Data shown:
[Start of section]
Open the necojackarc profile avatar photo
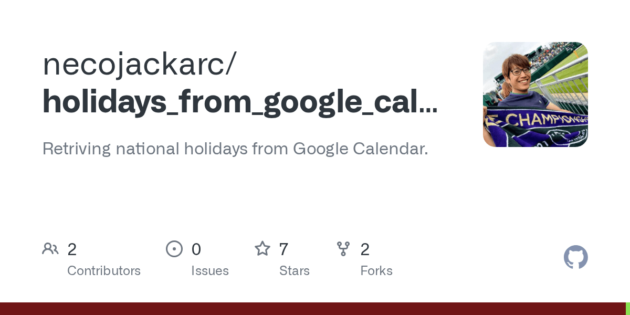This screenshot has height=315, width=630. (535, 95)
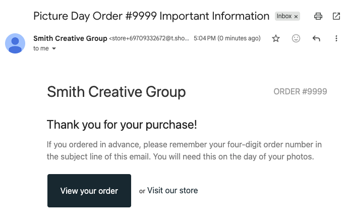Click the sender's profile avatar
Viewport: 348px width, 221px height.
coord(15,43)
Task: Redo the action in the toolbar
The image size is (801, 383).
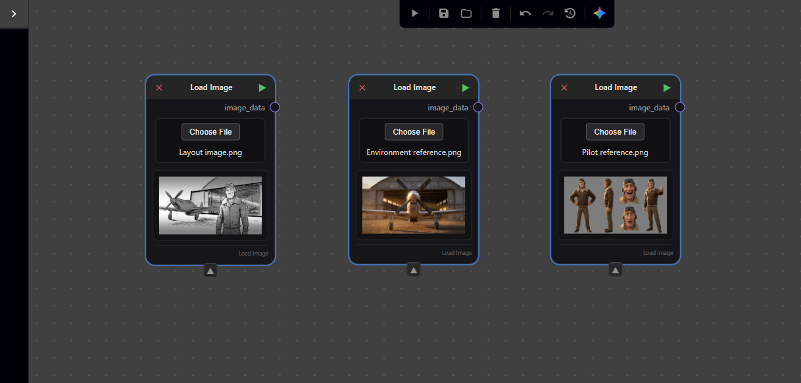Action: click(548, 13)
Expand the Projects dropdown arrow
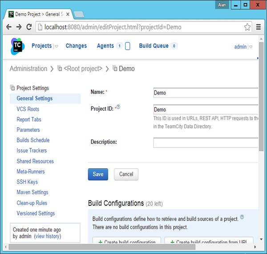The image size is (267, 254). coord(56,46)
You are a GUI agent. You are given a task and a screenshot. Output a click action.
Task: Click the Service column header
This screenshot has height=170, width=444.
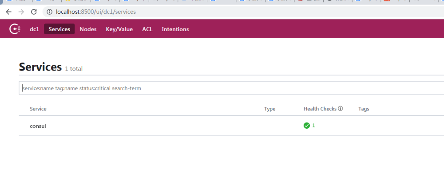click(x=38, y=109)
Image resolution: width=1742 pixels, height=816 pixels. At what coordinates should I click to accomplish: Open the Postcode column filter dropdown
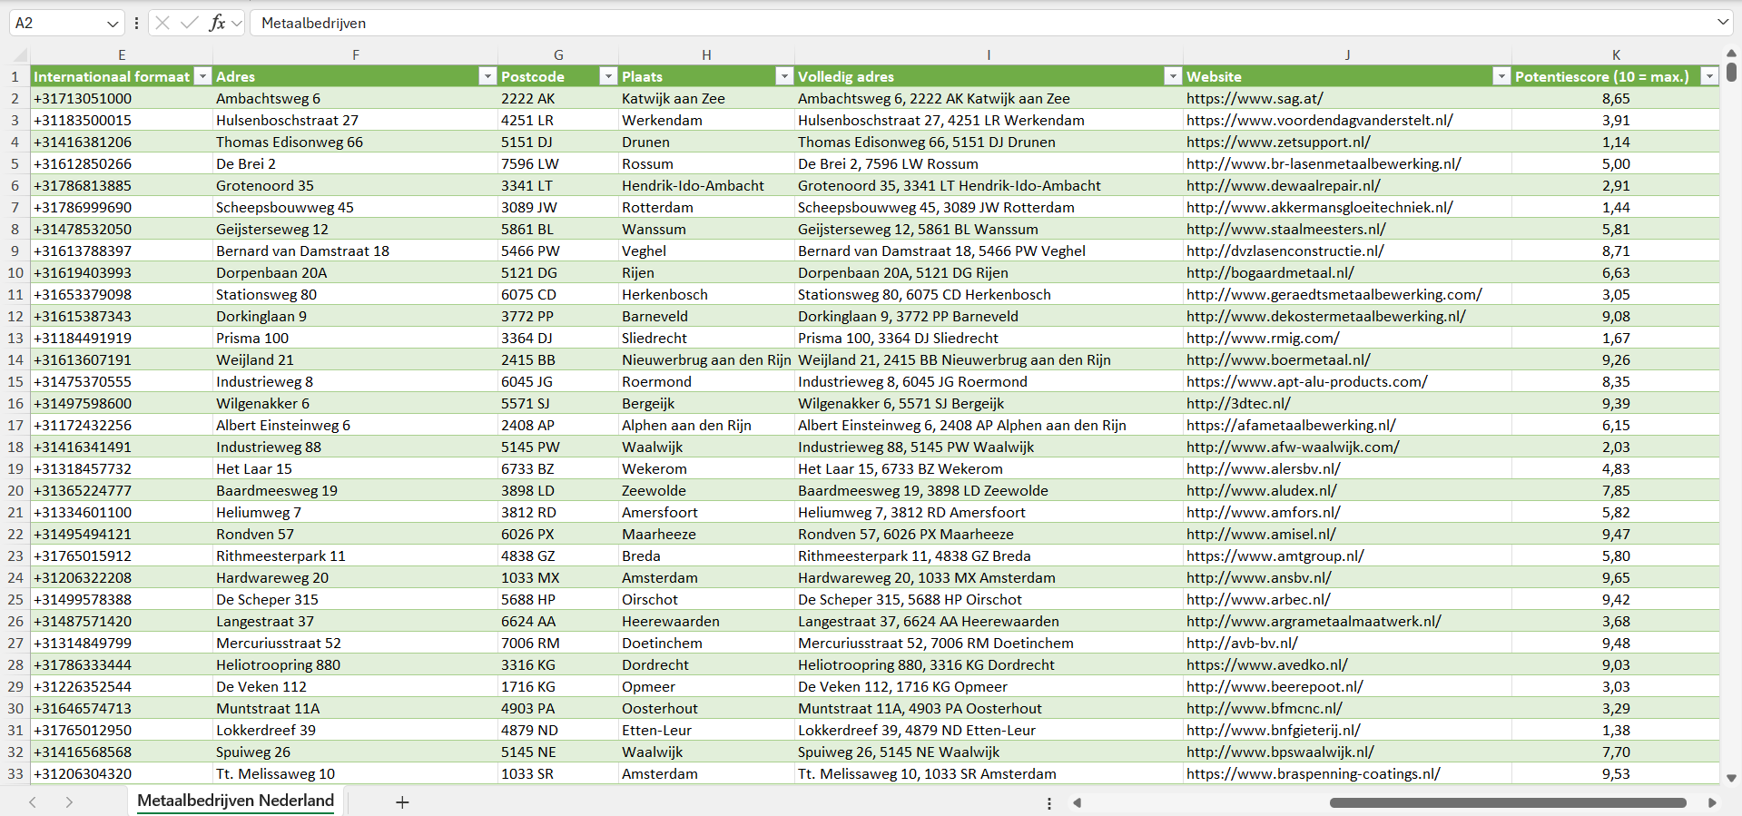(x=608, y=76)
[End of section]
[Start of section]
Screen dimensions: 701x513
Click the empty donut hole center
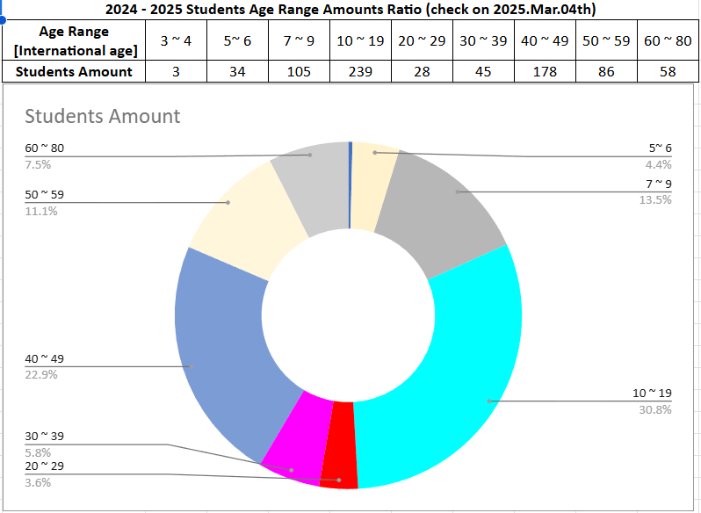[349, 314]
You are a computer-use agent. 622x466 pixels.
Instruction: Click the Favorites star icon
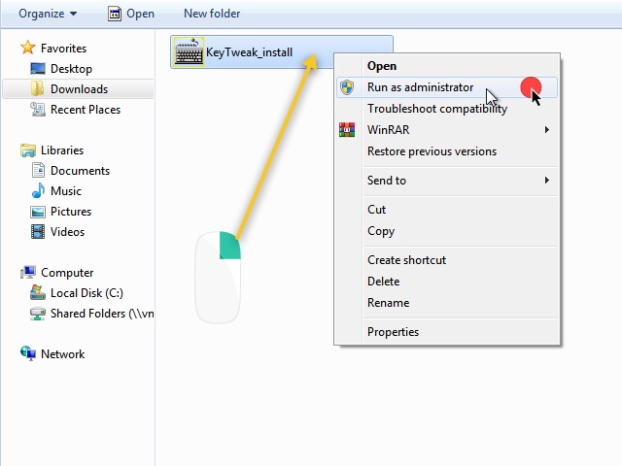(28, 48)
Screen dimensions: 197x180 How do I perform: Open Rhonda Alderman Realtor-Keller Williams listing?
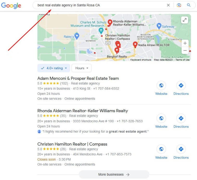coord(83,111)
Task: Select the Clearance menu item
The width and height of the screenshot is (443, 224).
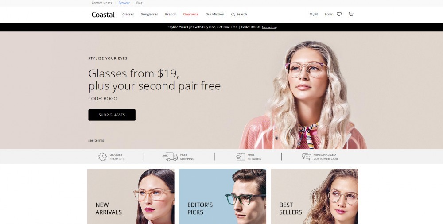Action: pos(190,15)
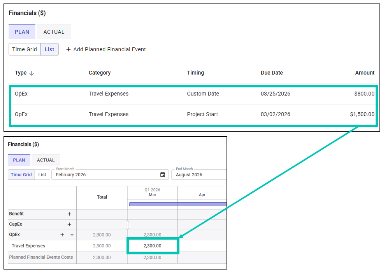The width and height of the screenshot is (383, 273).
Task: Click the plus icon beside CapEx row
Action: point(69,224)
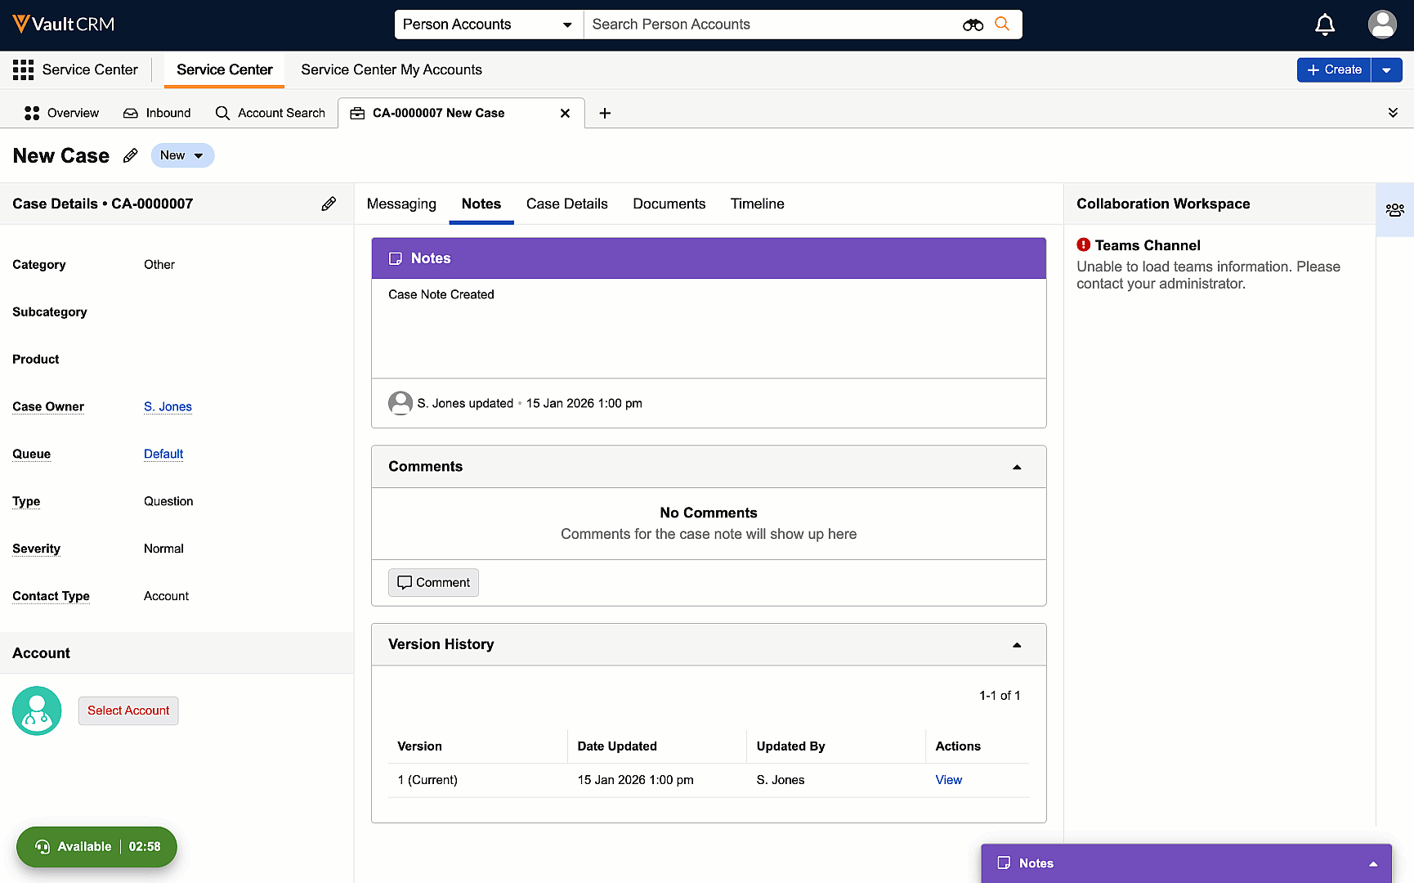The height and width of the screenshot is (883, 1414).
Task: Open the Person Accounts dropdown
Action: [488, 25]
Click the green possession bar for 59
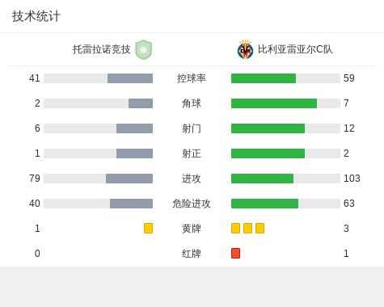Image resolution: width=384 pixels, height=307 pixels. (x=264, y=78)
[End of section]
Exercise objective: Find every line in the records that has the word "agent". Copy those lines.

Reply:
You are a GUI agent. You are given a task and a screenshot. Output a click action.
You are a computer-use agent. 622x466 pixels.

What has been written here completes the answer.